Die Herausgeber des wichtigsten medizinischen Fachblatts, des New England Journal of Medicine, werfen der Pharmafirma Merck jetzt jedoch vor, die Risiken durch das Schmerzmittel Vioxx in einer entscheidenden Studie schon frühzeitig heruntergespielt zu haben. Dem Fachblatt wurde ein entsprechendes internes Memorandum zugeleitet. Am Freitag veröffentlichte die Zeitschrift auf ihrer Internetseite die "schweren Bedenken" gegen eine Untersuchung, die 2000 im eigenen Magazin erschienen war.

Allein im Jahr 2003 wurden 2,5 Milliarden Umsatz erzielt

Demnach sind drei Herzinfarkte bei Patienten, die Vioxx einnahmen, seinerzeit verschwiegen worden. Die entsprechenden Daten wurden angeblich von der Diskette gelöscht - wenige Tage bevor die Forscher den Artikel bei der Fachzeitschrift einreichten. Mindestens zwei der Autoren hätten davon gewusst. Fast alle Autoren standen auf Honorarlisten von Merck.

Pikant: Die drei zusätzlichen Fälle hätten das Herzinfarktrisiko durch Vioxx so hoch erscheinen lassen, dass der statistische Grenzwert für eine zufällige Häufung überschritten worden wäre. Das Mittel hätte kaum seinen Siegeszug in den Apotheken antreten können - allein 2003 brachte der Schmerzkiller einen Umsatz von 2,5 Milliarden Dollar ein.
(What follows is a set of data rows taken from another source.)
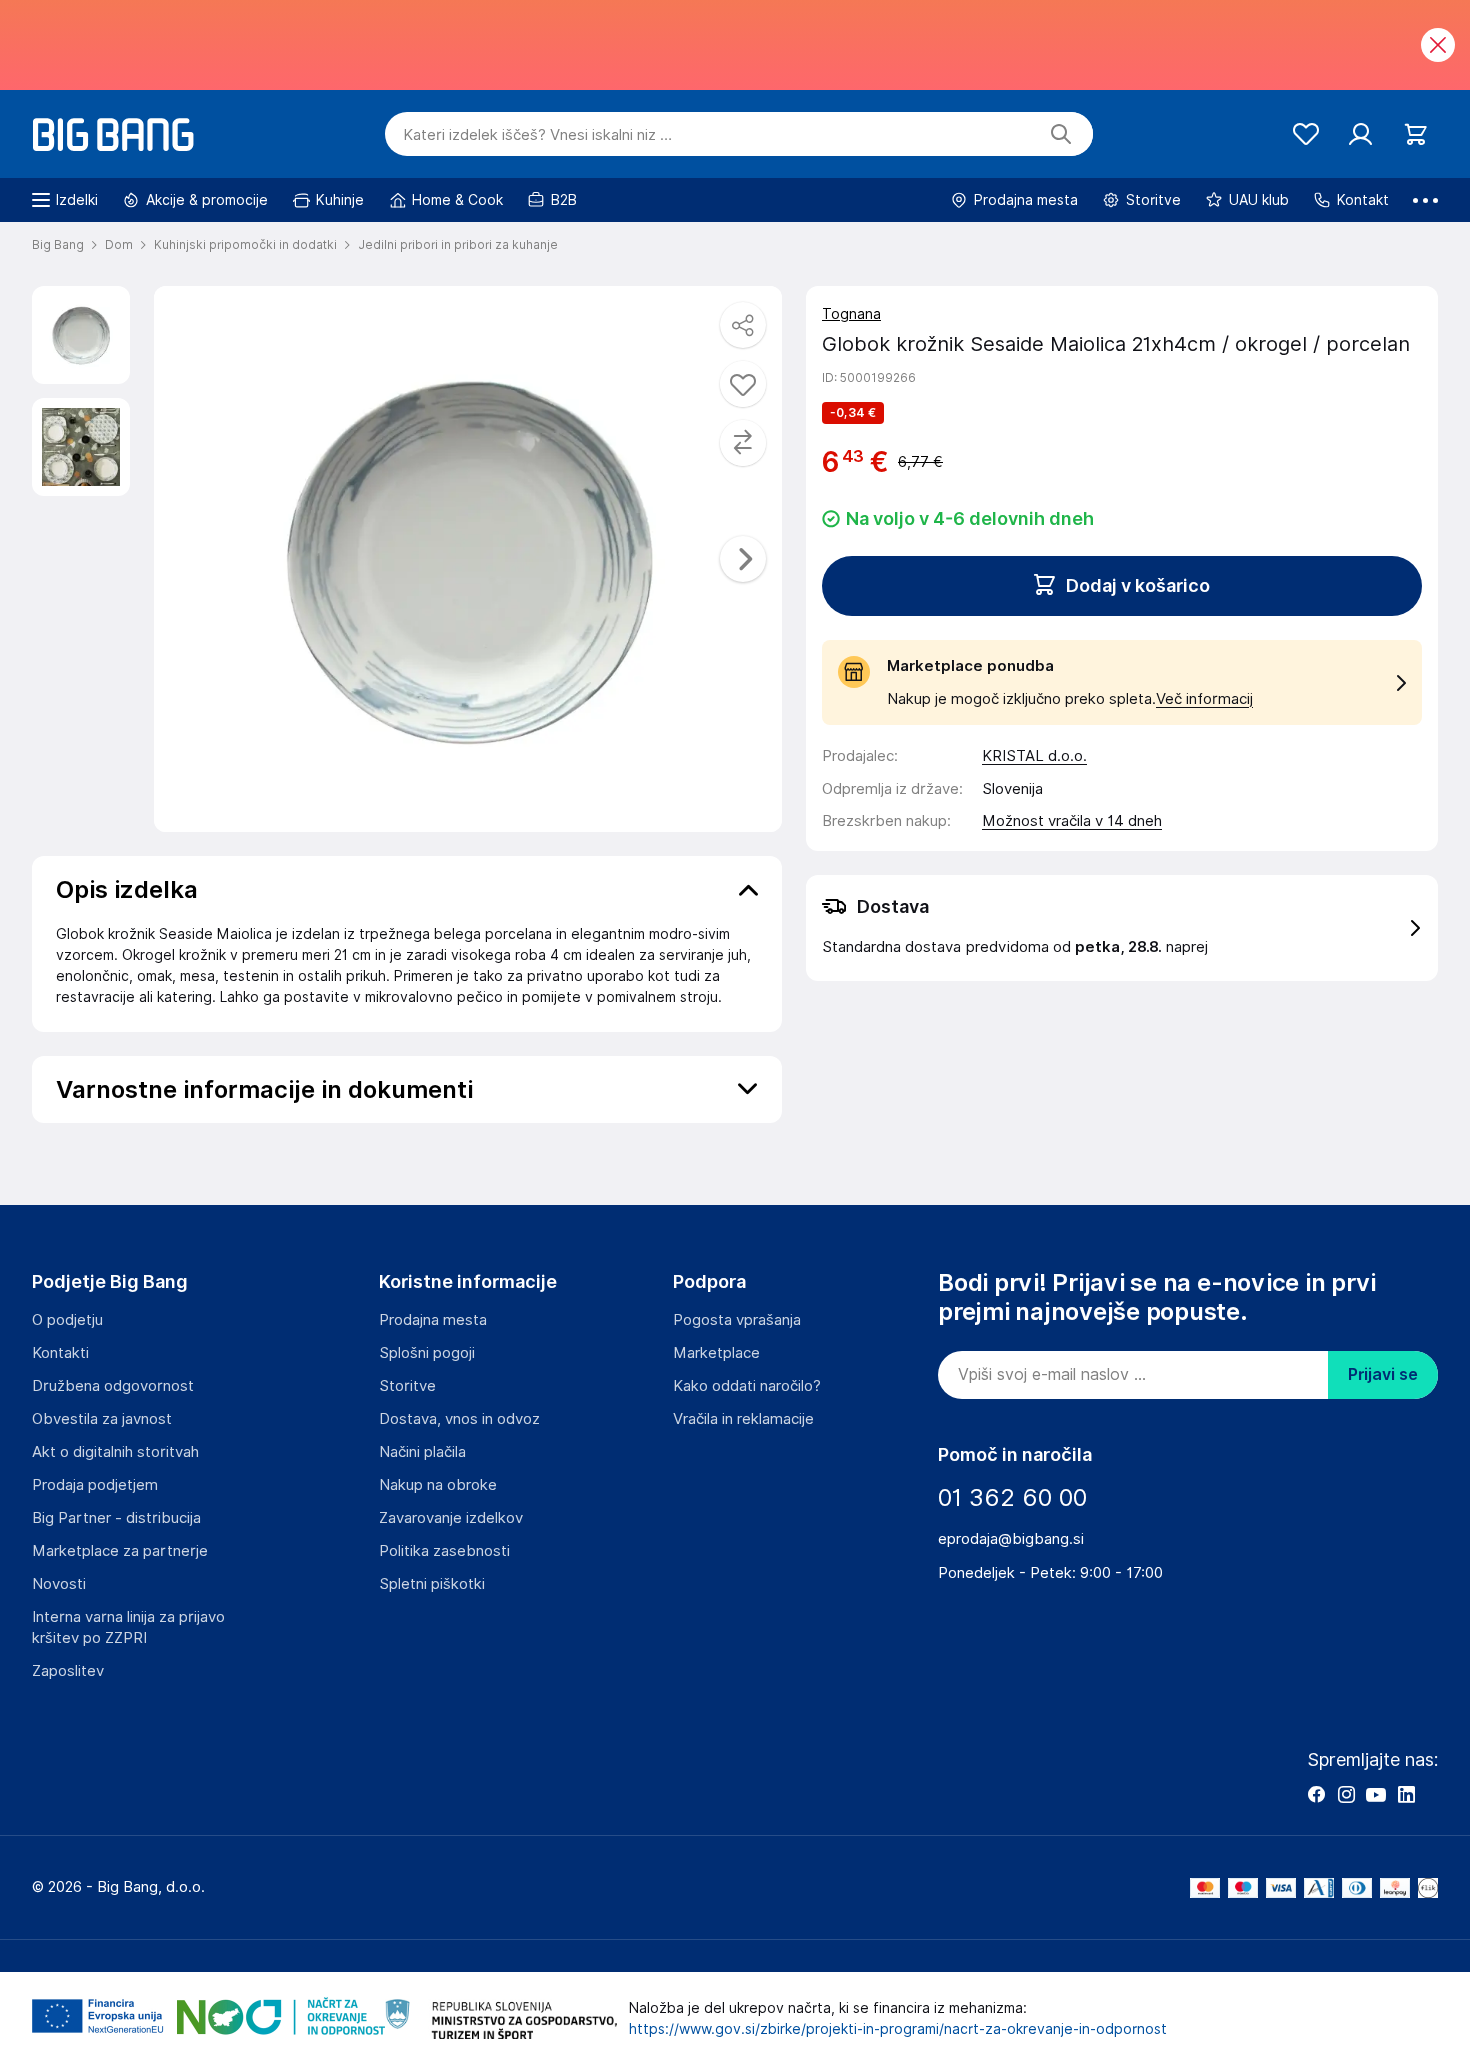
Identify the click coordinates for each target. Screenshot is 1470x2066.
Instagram (1346, 1794)
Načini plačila (422, 1452)
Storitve (407, 1386)
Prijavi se (1383, 1374)
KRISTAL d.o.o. (1034, 756)
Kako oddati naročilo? (747, 1386)
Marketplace (716, 1353)
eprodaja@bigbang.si (1011, 1539)
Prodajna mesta (433, 1320)
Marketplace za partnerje (120, 1551)
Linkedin (1406, 1794)
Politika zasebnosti (444, 1551)
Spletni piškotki (432, 1584)
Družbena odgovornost (113, 1386)
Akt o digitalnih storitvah (115, 1452)
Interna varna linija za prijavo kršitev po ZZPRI (128, 1627)
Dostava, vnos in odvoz (459, 1419)
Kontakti (60, 1353)
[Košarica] (1415, 134)
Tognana (851, 314)
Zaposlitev (68, 1671)
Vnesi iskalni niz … (537, 135)
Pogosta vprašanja (737, 1320)
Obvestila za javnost (102, 1419)
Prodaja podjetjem (95, 1485)
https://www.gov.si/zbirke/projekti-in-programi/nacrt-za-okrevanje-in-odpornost (898, 2029)
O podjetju (67, 1320)
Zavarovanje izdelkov (451, 1518)
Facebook (1316, 1794)
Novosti (59, 1584)
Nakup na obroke (438, 1485)
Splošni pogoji (427, 1353)
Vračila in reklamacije (743, 1419)
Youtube (1376, 1794)
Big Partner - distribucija (116, 1518)
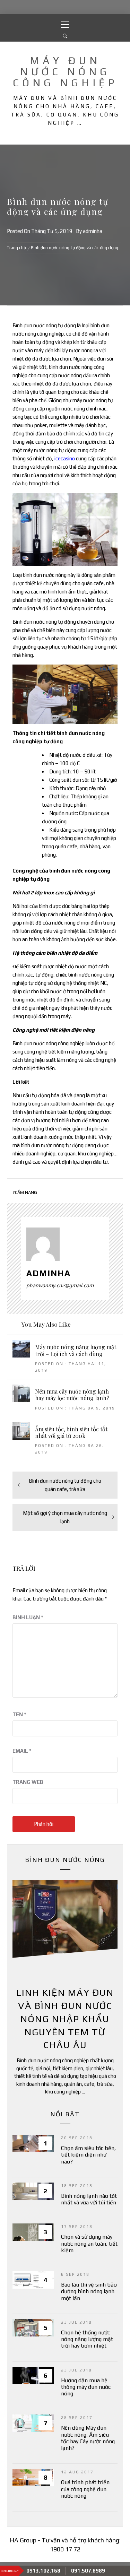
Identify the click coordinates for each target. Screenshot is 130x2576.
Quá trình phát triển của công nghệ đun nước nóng (85, 2489)
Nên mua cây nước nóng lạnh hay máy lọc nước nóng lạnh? (72, 1395)
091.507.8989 (88, 2571)
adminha (92, 231)
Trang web (27, 1782)
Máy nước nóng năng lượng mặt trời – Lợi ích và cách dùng (75, 1350)
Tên (19, 1714)
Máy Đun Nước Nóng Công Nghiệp (65, 71)
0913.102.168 (43, 2571)
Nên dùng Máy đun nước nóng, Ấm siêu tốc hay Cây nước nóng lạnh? (88, 2438)
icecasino (64, 458)
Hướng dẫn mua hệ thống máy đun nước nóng (86, 2387)
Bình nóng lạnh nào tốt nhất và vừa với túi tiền (89, 2199)
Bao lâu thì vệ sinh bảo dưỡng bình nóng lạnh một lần (89, 2291)
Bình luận (27, 1617)
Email (22, 1751)
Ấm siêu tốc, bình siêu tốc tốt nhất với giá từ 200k (71, 1432)
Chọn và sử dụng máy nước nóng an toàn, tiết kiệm (89, 2243)
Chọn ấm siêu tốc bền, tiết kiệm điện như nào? (88, 2155)
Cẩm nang (26, 1192)
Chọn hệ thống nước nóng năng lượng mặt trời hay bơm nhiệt (87, 2339)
Die Studien aus dem Jahr 2000 und dem Vorjahr begründeten erst den Ruf von Vioxx und ähnlichen Medikamenten als neue "Super-Aspirine". Die Mittel sollten Schmerz- und Rheumakranken die Nebenwirkungen im Magen-Darmtrakt ersparen, die mit konventionellen Schmerzmitteln oft einhergehen.